Data

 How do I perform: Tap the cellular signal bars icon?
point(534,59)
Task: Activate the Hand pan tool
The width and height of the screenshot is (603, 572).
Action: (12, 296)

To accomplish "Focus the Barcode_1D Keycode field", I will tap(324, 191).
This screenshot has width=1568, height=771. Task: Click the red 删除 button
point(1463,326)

---

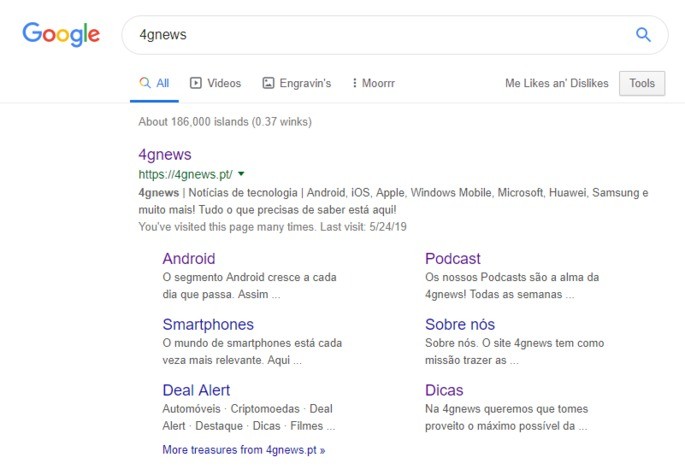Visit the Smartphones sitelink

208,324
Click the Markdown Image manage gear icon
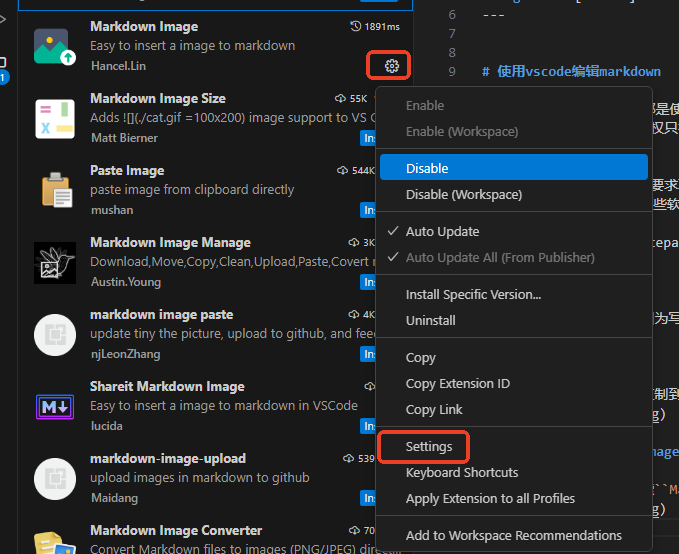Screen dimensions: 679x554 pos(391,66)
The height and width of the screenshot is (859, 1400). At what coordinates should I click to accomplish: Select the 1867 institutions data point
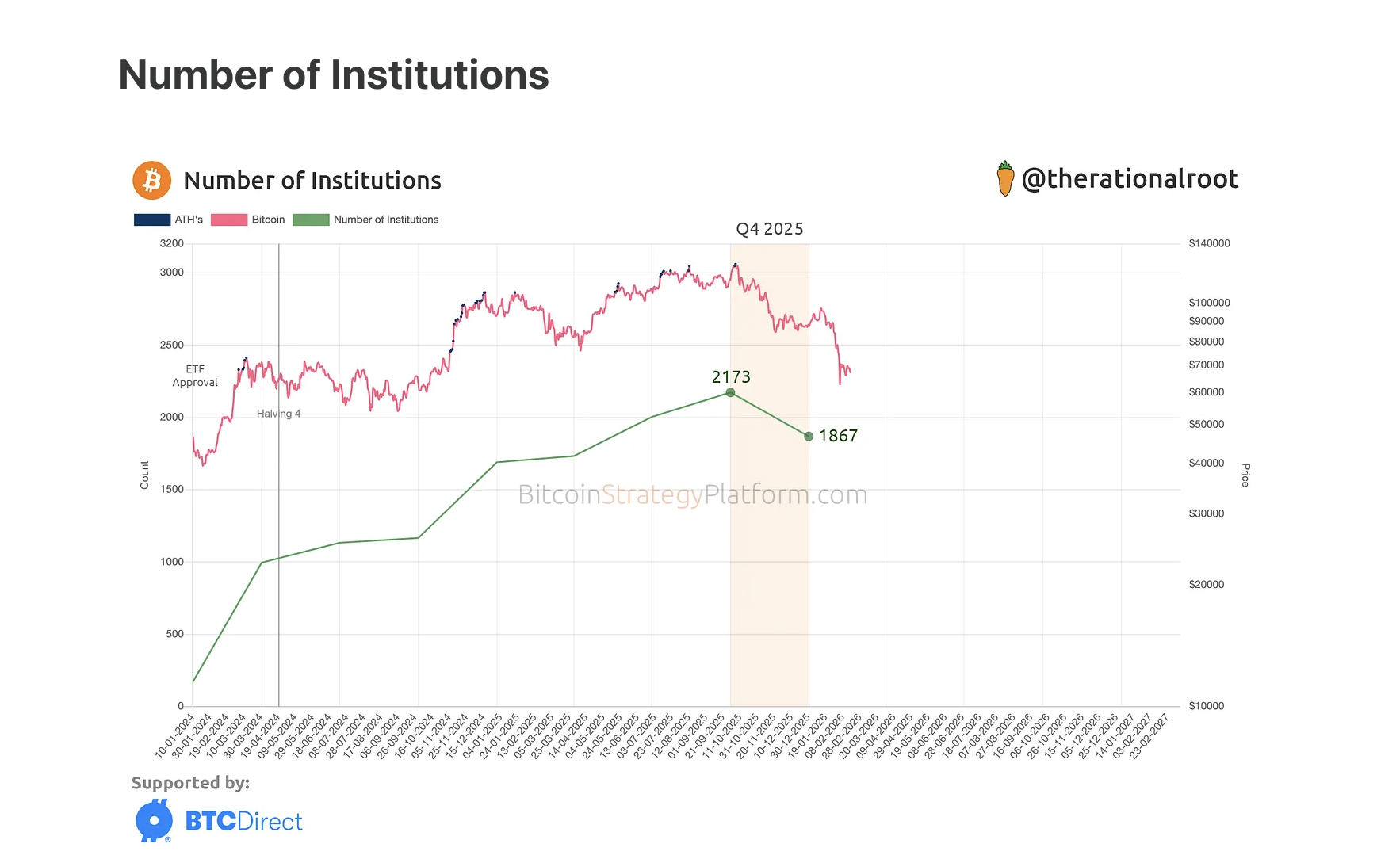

Activity
Copy down each line in the entries that has the word "accomplish".

Result for this task
To accomplish "Focus the Barcode_1D Keycode field", I will tap(324, 191).
The height and width of the screenshot is (859, 1400). At what coordinates should I click to accomplish: Select the 1867 institutions data point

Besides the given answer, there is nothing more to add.